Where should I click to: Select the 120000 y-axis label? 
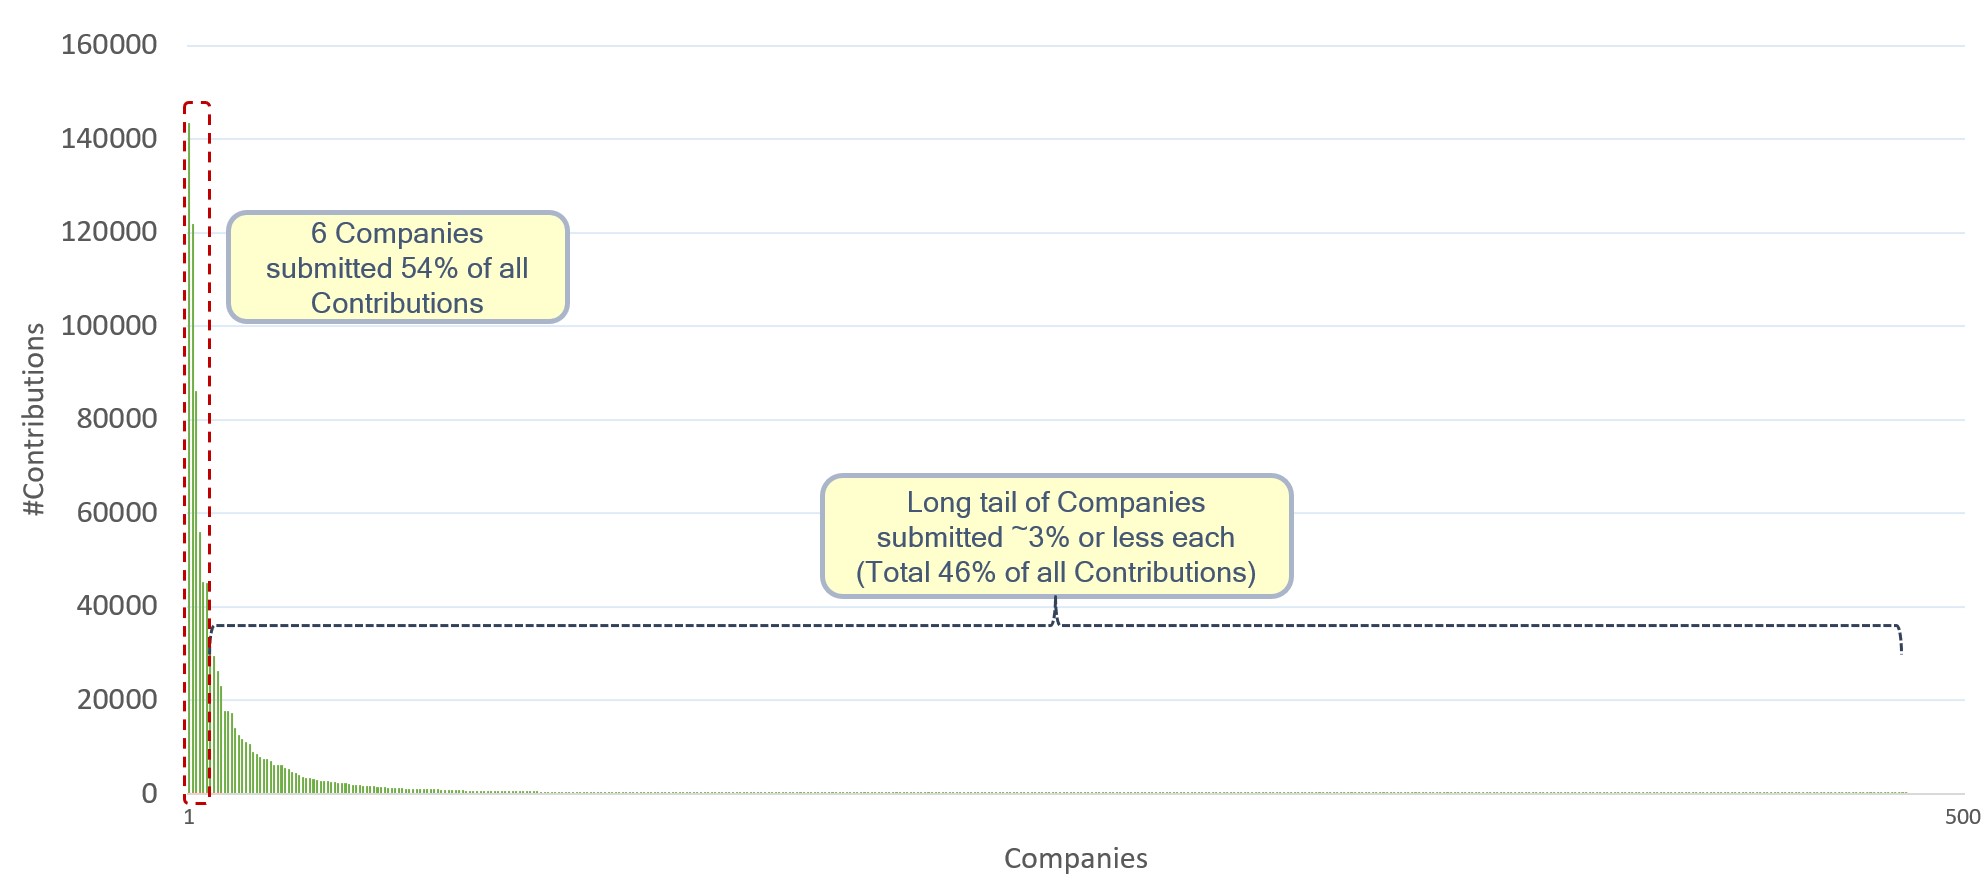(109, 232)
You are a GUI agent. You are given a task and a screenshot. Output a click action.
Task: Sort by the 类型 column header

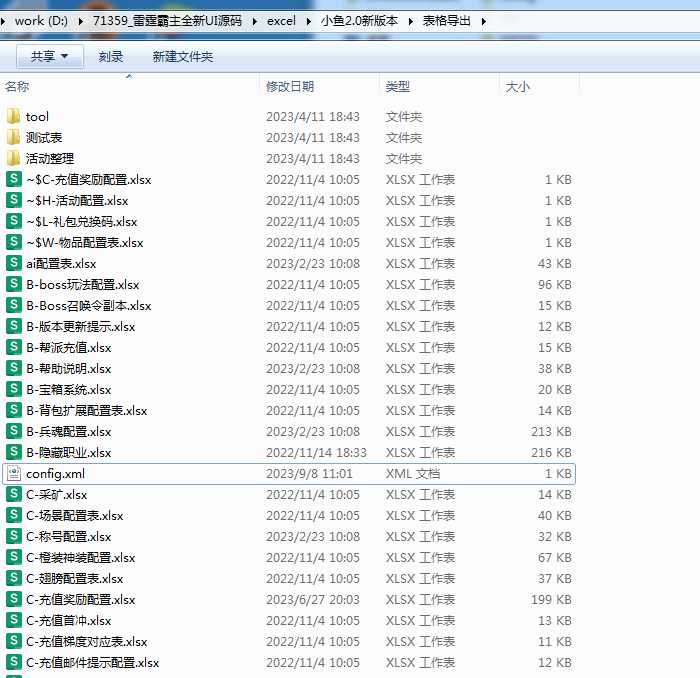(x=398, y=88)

## Exercise
Reproduce the full listing faithfully, but do not carry over any pictures.

## Answer section
Where should I click to: Select the 120000 y-axis label? 
(109, 232)
You are a GUI agent. You are given a task and a screenshot. Output a click action.
Task: Sort by the 类型 column header

(x=398, y=88)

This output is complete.